Unlike most lions, who spend their entire lives on the ground, the lions of Nakuru have adapted to climb trees. We were glad to have the opportunity to see an example of this in the wild.
We took the road south through Narok to Masai Mara, the area of the country that has been home to the pastoral Masai tribe for many generations. (The spelling “Masai” is more common in Kenya, while “Maasai” is more common in Tanzania.) We enjoyed the beautiful scenery of the Great Rift Valley and acacia-filled plains along the way, and also stopped along the road to buy crafts made by local artists, talk with them and enjoy Bitter Lemon, a Sprite-like soda that is slightly less sweet and has a hint of bitterness from quinine (the same plant ingredient used in tonic water and early medicines for malaria).
After checking in at Sarova Mara Camp, we went for an afternoon game drive in Masai Mara National Reserve. Highlights of the drive included hippos and Masai giraffes. Kenya has three types of giraffes: reticulated, Rothschild, and Masai. Reticulated are easy to distinguish from the others because they have a spot pattern that looks like a light brown net has been cast over their otherwise rust-colored bodies. Rothschild giraffes develop dark centers in each spot as they grow older and have no markings below their knees, so that they look like they’re wearing white knee socks. Masai giraffes are distinguished by jagged spots that look something like blobs of brown fingerpaint.

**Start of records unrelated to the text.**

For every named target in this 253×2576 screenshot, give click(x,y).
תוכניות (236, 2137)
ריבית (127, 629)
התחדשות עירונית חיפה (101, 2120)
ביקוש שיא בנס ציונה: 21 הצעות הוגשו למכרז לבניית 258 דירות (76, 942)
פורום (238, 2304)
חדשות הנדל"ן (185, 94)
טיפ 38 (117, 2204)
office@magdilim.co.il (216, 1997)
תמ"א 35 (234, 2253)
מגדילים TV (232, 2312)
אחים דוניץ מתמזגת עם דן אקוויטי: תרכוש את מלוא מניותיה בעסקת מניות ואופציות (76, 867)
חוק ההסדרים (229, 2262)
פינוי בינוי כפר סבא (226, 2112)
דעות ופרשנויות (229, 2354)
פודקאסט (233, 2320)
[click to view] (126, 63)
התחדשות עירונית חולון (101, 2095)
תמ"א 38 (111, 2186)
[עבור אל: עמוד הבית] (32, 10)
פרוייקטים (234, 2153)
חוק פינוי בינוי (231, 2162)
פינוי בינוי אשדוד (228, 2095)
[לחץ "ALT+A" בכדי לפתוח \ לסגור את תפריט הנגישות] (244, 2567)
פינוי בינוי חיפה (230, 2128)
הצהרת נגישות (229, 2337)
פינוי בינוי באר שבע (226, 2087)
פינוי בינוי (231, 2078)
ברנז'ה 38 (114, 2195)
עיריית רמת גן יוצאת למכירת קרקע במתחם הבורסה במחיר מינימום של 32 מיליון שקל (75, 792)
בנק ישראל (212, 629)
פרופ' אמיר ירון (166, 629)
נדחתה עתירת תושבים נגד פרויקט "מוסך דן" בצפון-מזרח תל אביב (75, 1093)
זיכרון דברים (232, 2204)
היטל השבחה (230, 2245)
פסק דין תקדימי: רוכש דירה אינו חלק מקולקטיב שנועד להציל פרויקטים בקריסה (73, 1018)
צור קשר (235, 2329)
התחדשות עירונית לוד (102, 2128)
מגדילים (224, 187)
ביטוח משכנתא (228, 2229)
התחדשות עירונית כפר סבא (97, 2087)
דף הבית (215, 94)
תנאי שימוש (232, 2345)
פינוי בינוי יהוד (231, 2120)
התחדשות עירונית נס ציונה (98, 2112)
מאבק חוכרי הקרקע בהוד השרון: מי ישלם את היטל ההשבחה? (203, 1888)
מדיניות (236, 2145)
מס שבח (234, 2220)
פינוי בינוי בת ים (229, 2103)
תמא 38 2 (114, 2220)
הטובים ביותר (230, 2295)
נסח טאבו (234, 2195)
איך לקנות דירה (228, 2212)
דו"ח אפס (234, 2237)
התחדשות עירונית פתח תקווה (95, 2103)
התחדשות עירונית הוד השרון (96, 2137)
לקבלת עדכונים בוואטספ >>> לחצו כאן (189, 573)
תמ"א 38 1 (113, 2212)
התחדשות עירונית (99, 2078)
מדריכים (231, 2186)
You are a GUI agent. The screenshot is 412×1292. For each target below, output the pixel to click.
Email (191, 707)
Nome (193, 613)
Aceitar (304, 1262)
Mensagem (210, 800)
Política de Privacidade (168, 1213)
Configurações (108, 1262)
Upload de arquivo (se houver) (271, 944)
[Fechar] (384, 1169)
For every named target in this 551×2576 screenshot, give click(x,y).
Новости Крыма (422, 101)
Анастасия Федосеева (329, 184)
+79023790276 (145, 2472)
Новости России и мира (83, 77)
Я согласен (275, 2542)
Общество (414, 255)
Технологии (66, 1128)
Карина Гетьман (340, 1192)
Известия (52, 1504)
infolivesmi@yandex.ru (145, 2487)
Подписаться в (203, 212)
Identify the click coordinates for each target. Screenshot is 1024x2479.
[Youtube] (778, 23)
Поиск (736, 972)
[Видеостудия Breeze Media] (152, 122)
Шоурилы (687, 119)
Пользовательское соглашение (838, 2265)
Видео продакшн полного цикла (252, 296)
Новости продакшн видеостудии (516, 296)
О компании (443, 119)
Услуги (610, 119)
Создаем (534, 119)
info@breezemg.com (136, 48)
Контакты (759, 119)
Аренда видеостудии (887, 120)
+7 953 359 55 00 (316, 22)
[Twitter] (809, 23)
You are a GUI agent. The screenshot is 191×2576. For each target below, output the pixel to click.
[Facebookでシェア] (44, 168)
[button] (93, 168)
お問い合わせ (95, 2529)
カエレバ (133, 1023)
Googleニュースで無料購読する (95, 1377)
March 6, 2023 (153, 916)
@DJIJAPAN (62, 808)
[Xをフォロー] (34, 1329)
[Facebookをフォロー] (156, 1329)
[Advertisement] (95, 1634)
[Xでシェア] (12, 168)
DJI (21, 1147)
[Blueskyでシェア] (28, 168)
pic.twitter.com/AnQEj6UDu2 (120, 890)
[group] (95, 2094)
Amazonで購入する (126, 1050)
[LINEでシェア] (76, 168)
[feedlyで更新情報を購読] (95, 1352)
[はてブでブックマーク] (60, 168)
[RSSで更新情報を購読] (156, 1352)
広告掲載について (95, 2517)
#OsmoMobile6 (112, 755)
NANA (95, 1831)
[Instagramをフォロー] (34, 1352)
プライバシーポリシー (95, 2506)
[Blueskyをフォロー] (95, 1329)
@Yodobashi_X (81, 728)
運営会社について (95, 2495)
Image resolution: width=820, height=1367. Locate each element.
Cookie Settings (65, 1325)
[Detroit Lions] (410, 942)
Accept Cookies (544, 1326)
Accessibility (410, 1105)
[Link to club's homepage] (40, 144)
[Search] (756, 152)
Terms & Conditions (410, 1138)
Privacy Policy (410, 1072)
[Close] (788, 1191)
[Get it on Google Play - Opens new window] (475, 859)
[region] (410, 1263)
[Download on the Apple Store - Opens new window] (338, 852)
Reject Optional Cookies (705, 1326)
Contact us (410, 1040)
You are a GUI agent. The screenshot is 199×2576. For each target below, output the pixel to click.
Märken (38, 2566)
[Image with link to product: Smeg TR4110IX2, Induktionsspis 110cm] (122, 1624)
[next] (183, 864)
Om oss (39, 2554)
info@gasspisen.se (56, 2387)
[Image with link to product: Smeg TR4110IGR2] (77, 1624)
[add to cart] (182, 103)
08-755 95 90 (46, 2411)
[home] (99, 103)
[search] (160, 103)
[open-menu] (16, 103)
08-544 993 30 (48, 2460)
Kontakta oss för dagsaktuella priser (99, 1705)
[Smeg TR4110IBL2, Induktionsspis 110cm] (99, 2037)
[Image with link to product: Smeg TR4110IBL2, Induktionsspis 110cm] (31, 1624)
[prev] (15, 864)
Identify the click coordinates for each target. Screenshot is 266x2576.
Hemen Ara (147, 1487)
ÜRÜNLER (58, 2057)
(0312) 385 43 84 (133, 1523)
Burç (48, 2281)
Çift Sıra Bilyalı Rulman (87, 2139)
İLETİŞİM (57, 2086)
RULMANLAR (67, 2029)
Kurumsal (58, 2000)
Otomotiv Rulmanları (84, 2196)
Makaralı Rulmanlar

We then visited Mara Simba Lodge situated on a bank of Talek River, a tributary to the Mara River. The 84 guest rooms, arranged in clusters of 6 within a natural wood and stone Banda (4 rooms on the ground floor, 2 interconnecting rooms on the second floor) comprise 60 twin rooms, 12 double, 4 double+single and 8 triple rooms. All have en suite showers and tiled bathrooms with natural granite. Each spacious room, which can easily accommodate an extra bed, opens onto its own private veranda with uninterrupted views across the river. For those looking for a permanent tent experience, 17 are also available at Mara Simba Lodge. Seven of 14 tents have views of the river and all of the 84 banda rooms sit on the river bank.
We returned to Sarova Mara where before dinner, a group of Masai warriors (young men in their teens and twenties) treated us to a traditional dance.